(Data for this task):
>>>

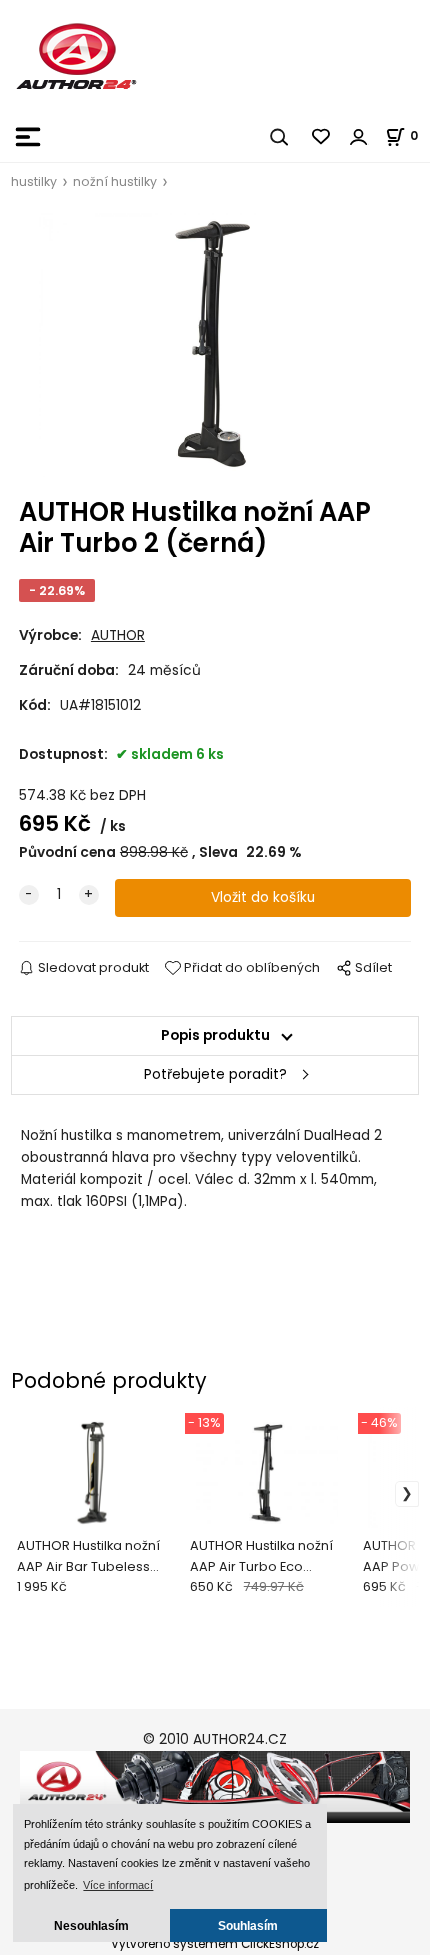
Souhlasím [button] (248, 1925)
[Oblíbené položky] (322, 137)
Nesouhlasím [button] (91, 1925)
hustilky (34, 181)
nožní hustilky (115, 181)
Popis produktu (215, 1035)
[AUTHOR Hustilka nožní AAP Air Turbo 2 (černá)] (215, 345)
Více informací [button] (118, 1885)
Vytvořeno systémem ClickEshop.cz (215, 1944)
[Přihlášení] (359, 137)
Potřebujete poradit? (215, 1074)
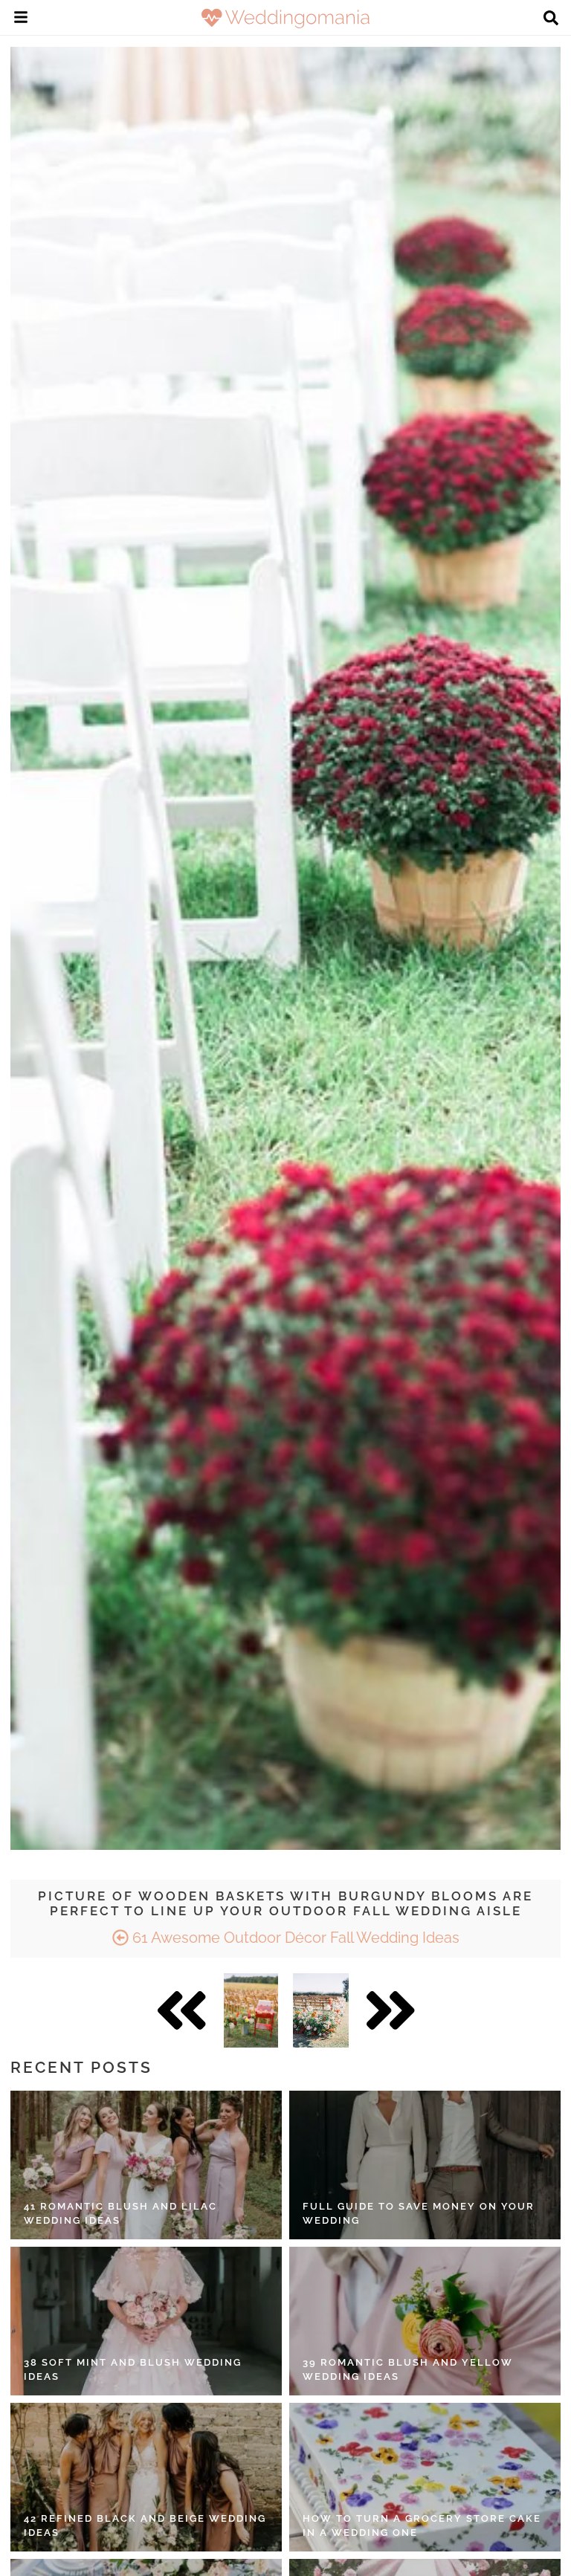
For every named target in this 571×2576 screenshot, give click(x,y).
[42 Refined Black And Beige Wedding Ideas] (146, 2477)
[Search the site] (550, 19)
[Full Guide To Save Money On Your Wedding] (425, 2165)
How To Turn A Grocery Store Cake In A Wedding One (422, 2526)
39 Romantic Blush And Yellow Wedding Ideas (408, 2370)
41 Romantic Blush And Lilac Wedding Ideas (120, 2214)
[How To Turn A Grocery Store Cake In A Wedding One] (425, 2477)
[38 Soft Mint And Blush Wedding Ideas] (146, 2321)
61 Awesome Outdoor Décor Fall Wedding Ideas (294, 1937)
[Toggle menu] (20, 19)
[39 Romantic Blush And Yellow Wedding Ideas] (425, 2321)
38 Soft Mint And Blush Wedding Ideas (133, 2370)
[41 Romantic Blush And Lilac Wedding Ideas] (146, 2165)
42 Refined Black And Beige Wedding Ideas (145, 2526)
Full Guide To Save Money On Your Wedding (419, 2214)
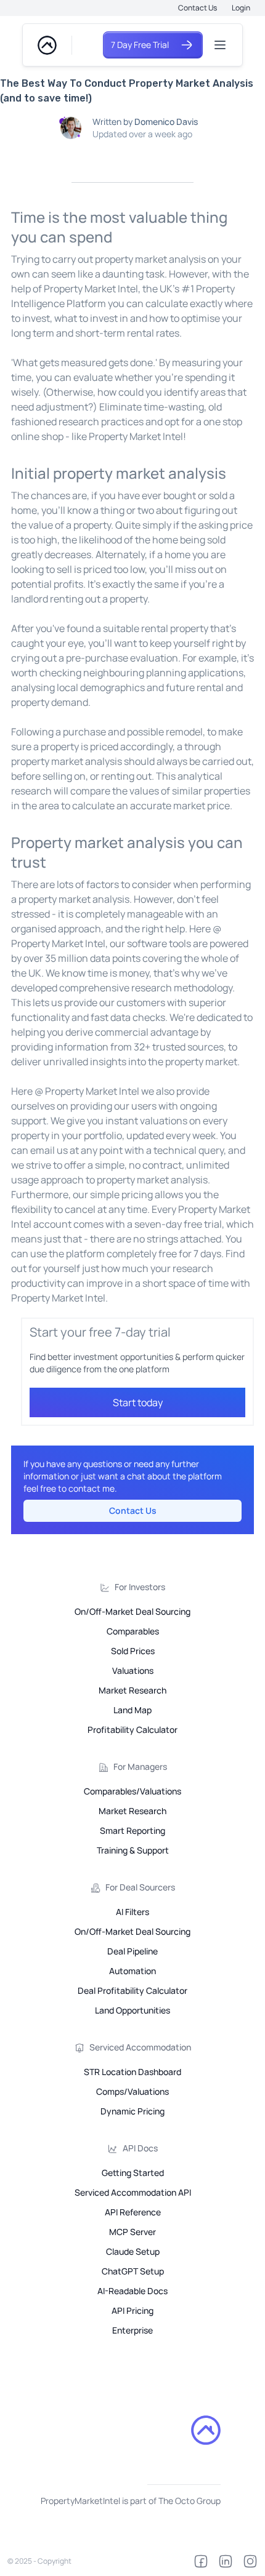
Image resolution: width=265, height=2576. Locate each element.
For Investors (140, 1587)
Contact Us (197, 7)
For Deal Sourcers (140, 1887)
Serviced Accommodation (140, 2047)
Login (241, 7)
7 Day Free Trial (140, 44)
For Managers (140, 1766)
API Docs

<<<
>>>

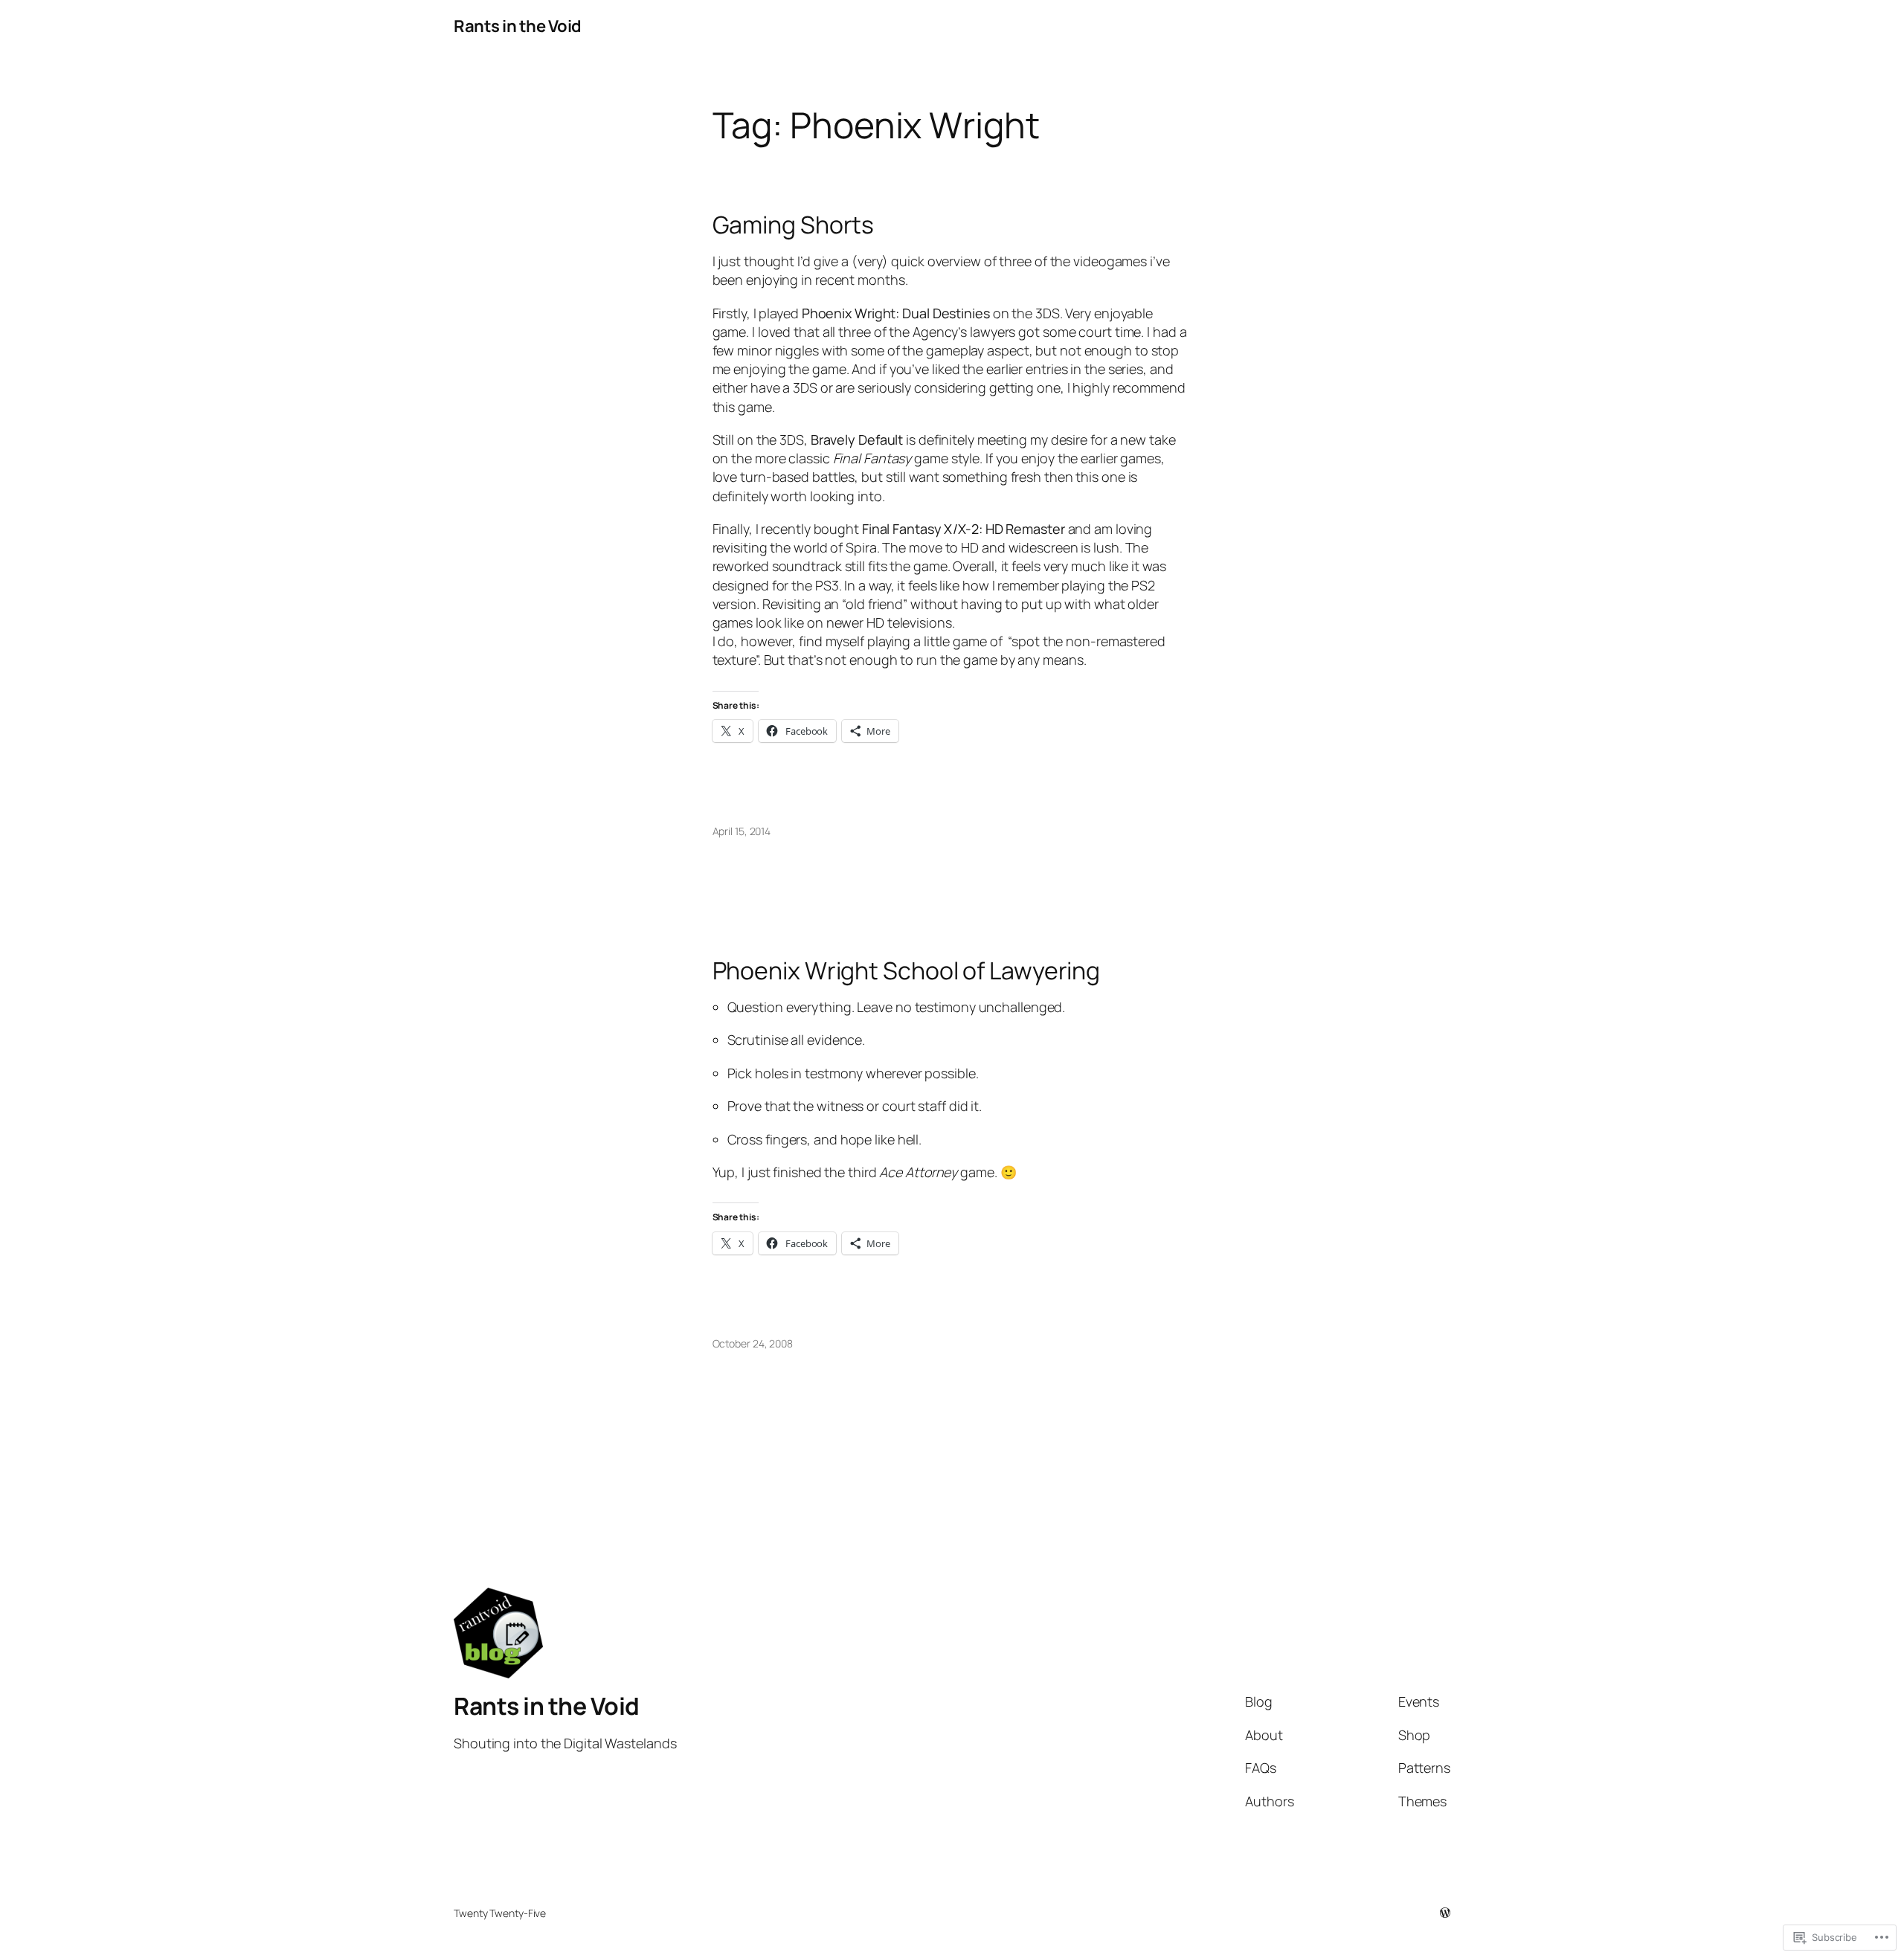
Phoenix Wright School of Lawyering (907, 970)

<<<
>>>

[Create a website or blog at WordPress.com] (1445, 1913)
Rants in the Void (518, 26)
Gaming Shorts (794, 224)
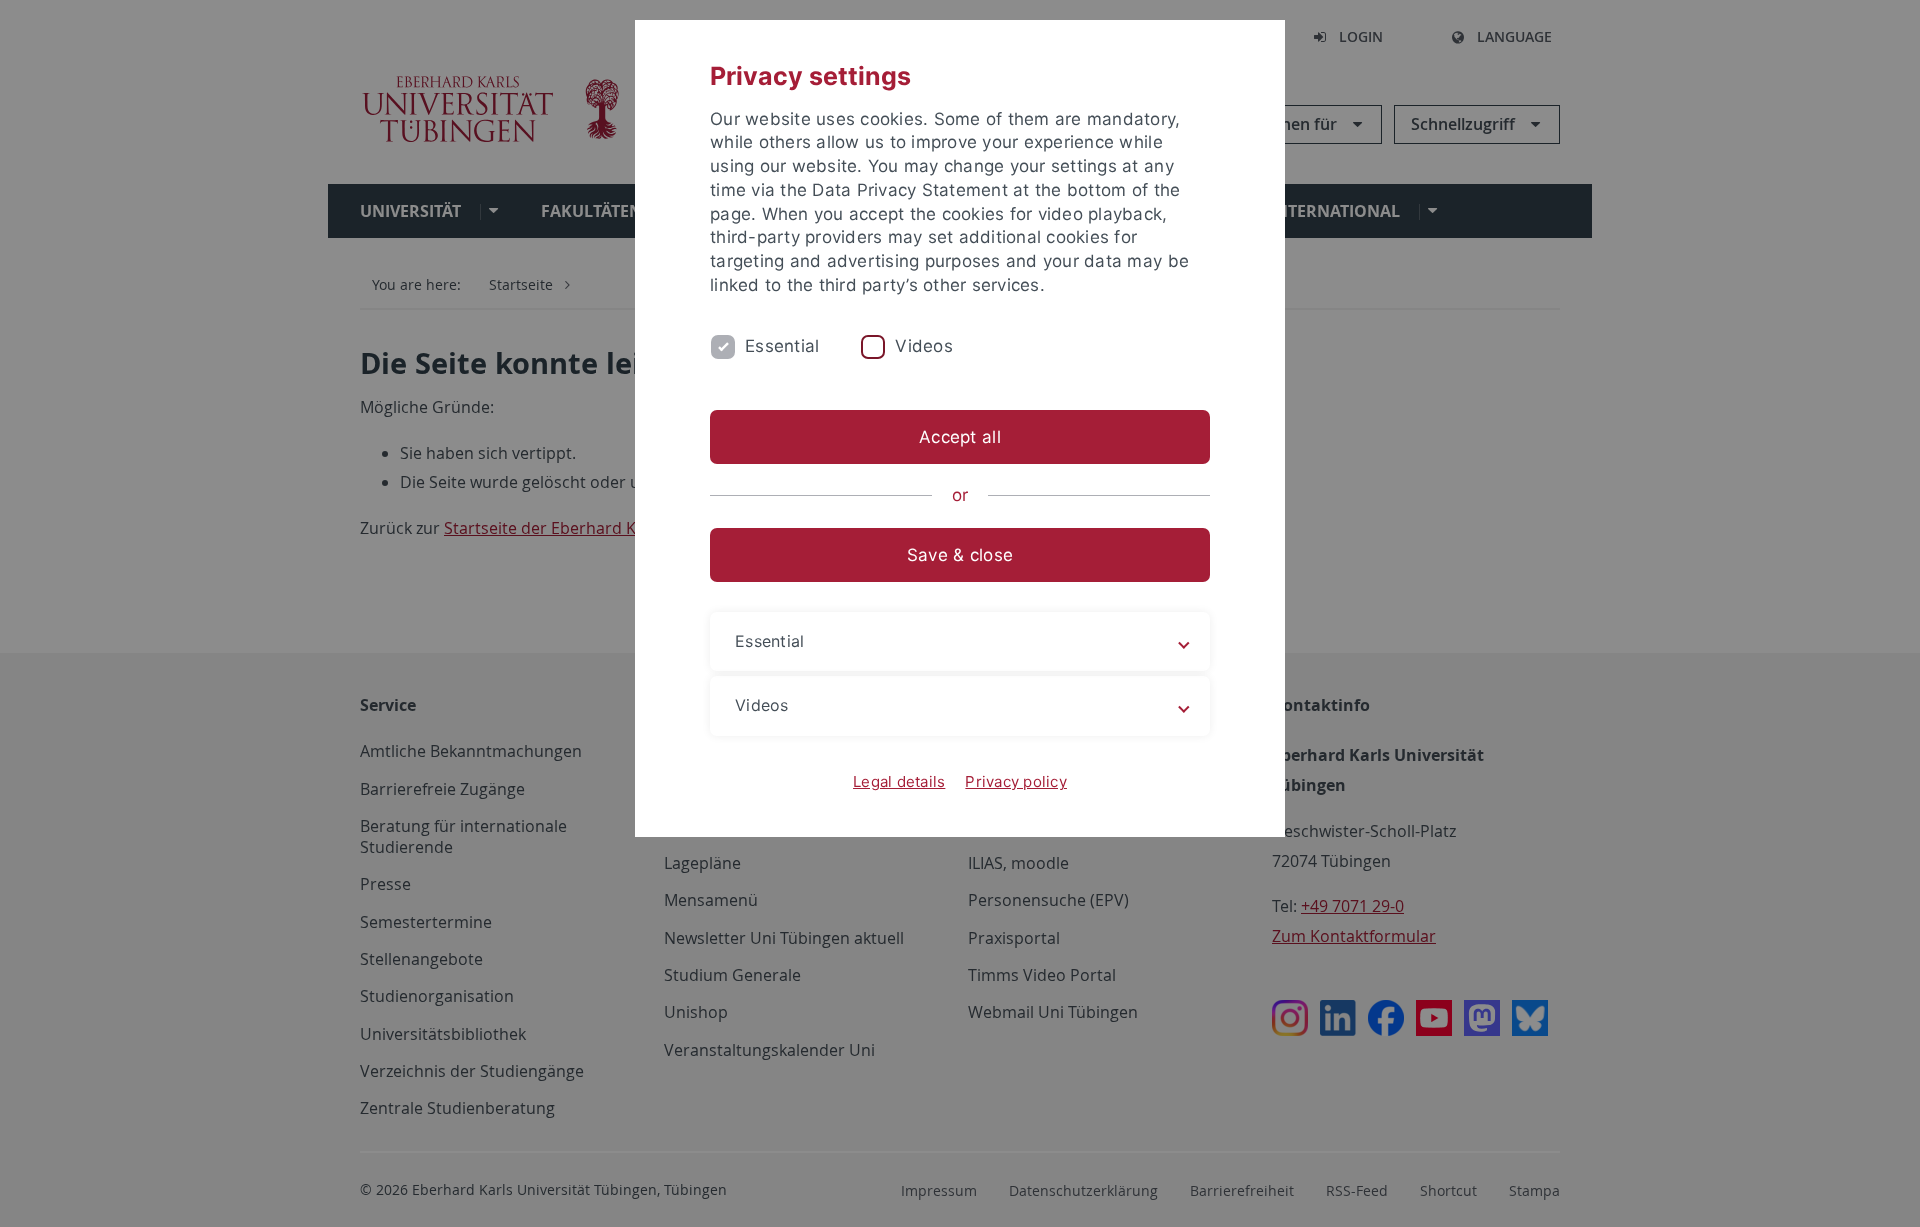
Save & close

<<<

(Work instruction): What is needed is an exact copy of the lines above, from the one containing "One (422, 2526)" through the one containing "[38 Soft Mint", with nothing added.

(Result of the exercise):
How To Turn A Grocery Store Cake In A Wedding One (422, 2526)
39 Romantic Blush And Yellow Wedding Ideas (408, 2370)
41 Romantic Blush And Lilac Wedding Ideas (120, 2214)
[How To Turn A Grocery Store Cake In A Wedding One] (425, 2477)
[38 Soft Mint And Blush Wedding Ideas] (146, 2321)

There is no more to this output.